* _SUPPLIED RECORDS_
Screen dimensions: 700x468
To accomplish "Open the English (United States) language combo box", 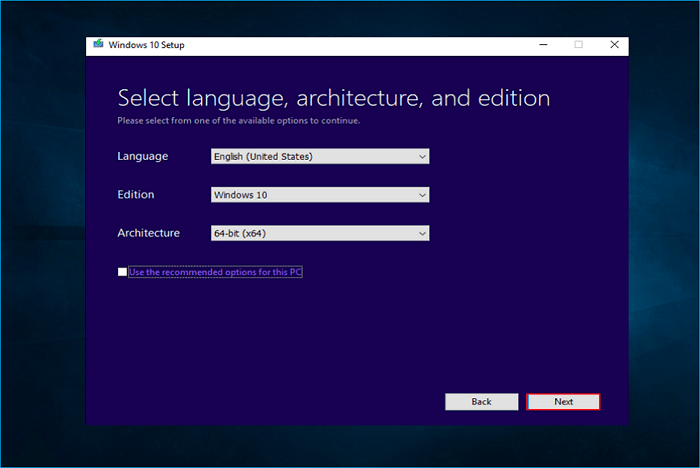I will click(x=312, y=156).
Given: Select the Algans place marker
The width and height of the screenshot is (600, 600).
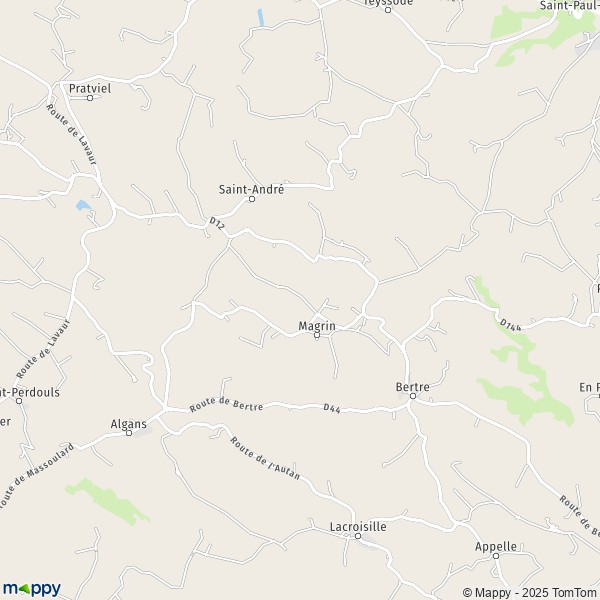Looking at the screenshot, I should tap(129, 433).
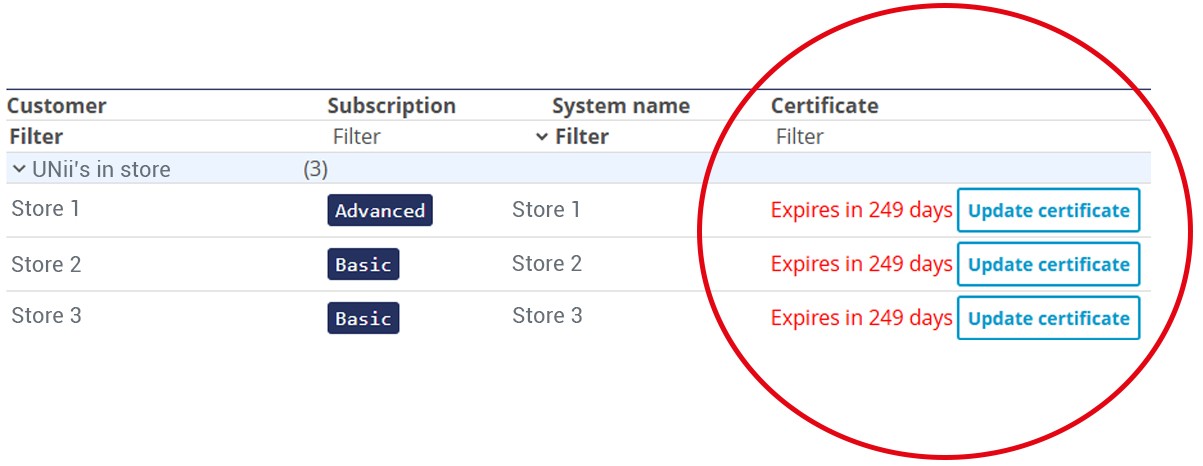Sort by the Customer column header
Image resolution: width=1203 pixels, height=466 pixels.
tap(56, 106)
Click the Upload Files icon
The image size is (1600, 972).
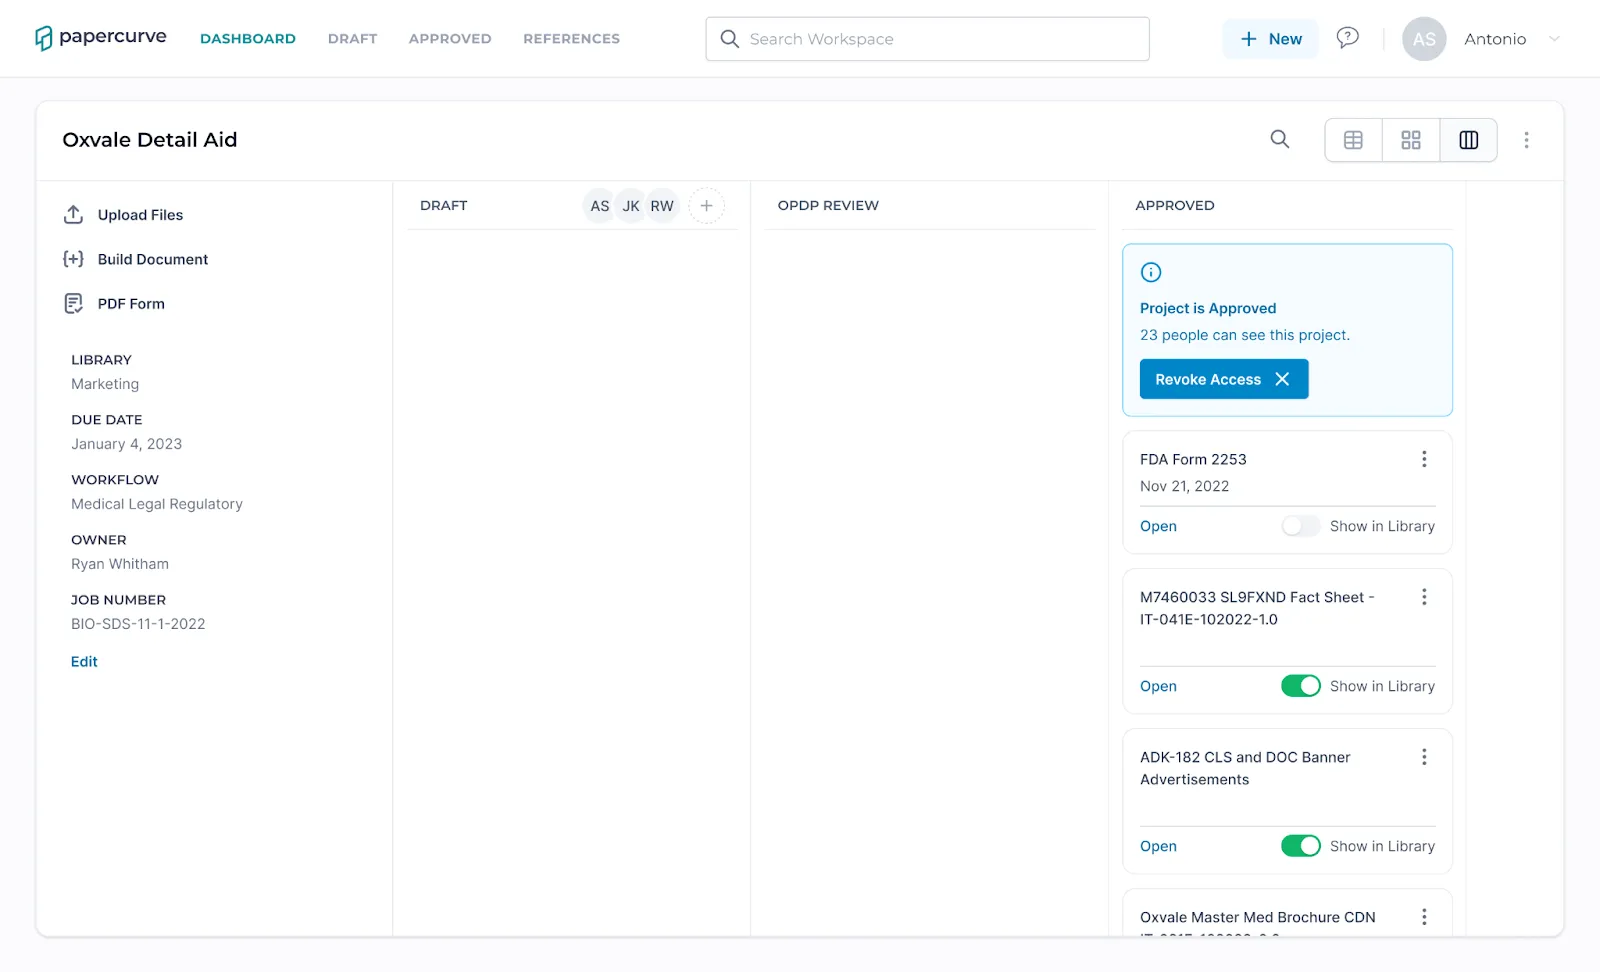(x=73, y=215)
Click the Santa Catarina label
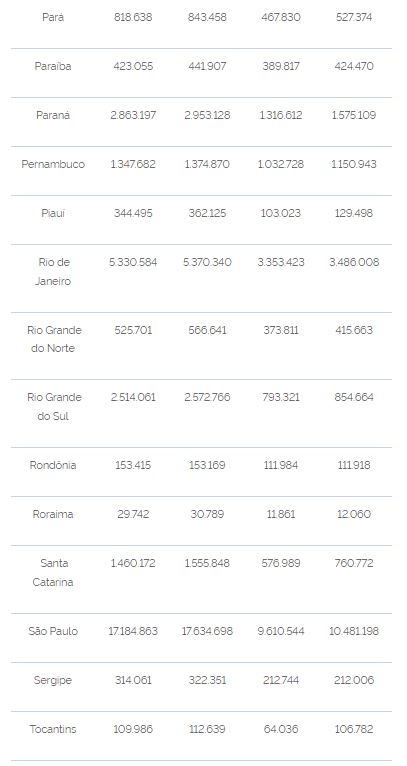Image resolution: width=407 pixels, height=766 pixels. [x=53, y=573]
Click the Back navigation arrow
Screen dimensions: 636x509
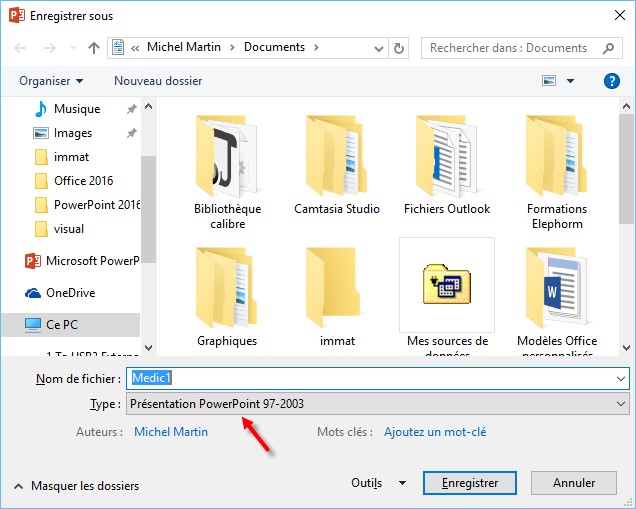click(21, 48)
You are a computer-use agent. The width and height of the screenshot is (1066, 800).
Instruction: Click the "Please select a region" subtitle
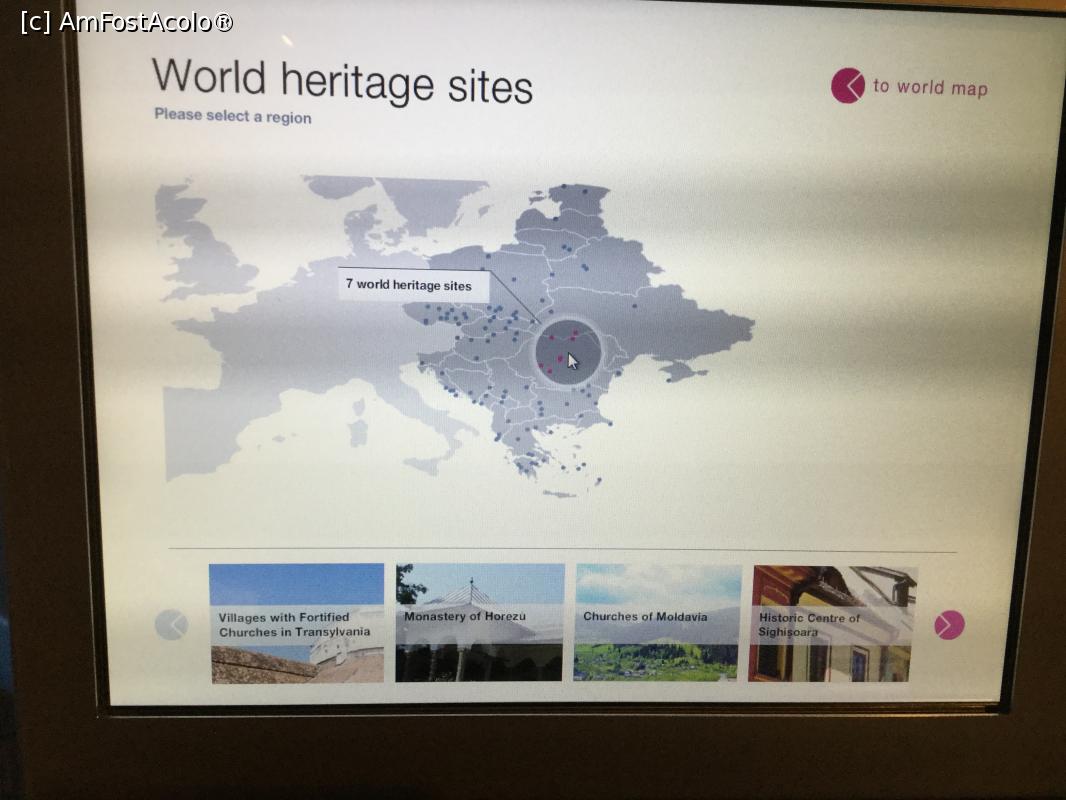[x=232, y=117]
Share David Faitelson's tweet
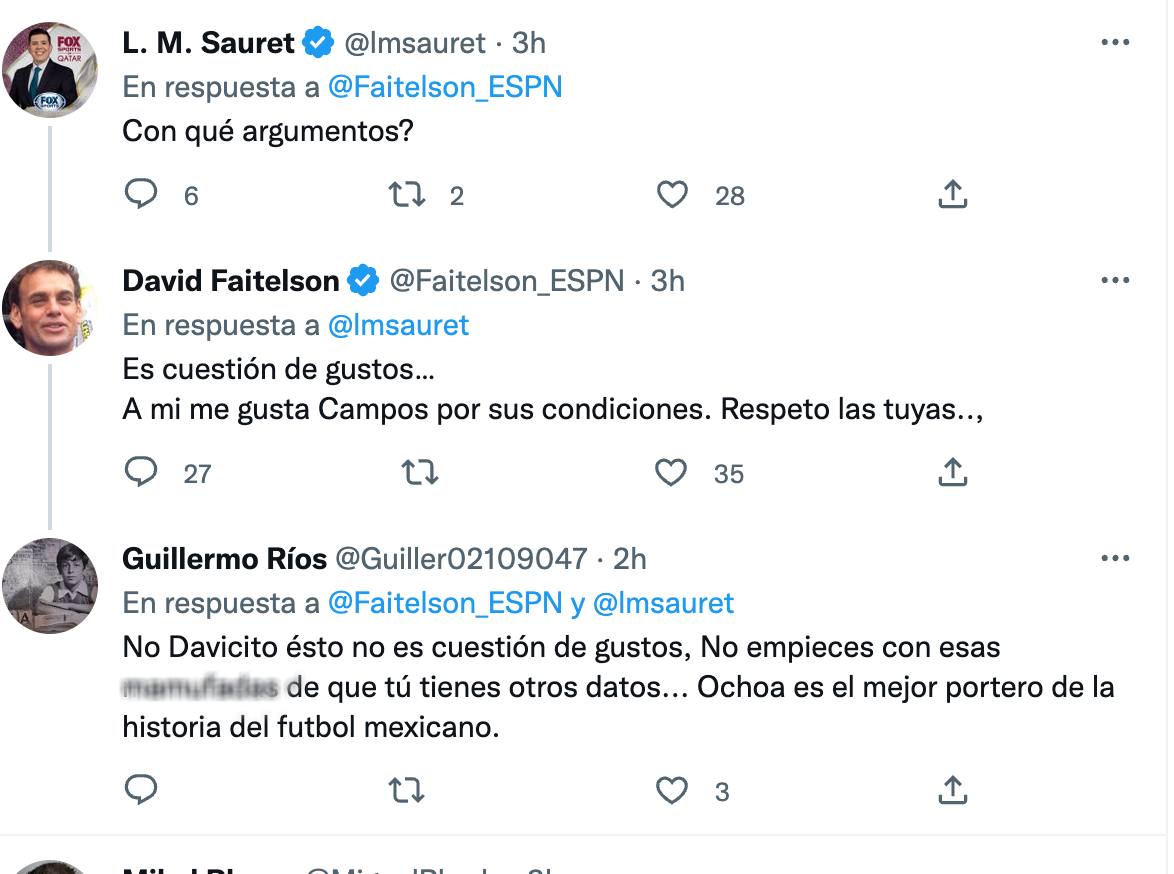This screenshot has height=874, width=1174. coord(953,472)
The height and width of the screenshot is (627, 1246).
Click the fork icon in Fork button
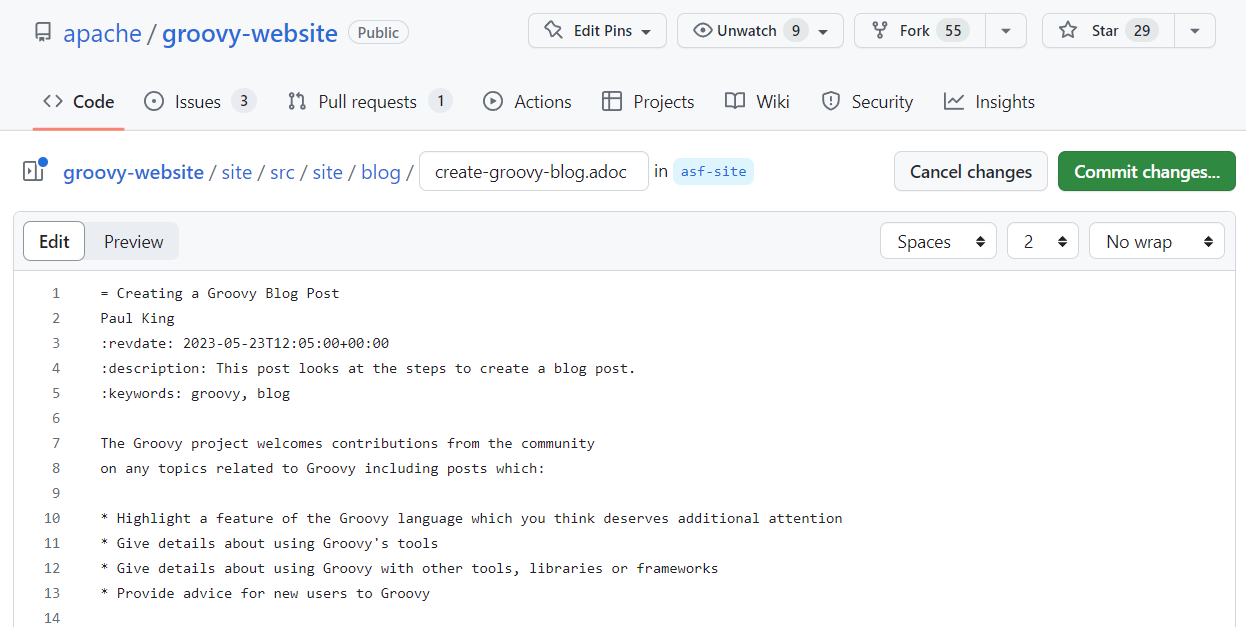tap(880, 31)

* _WHAT YOU ARE ASKED TO DO_
Once the line with "You are a computer-use" is found, output it and every line after it through the end of the listing, exactly, without pictures.

* _YOUR SOLUTION_
You are a computer-use agent. The width and height of the screenshot is (1066, 800).
Instruction: Click the "Please select a region" subtitle
[x=232, y=117]
Share David Faitelson's tweet
This screenshot has height=874, width=1174. coord(953,472)
The height and width of the screenshot is (627, 1246).
Click the fork icon in Fork button
tap(880, 31)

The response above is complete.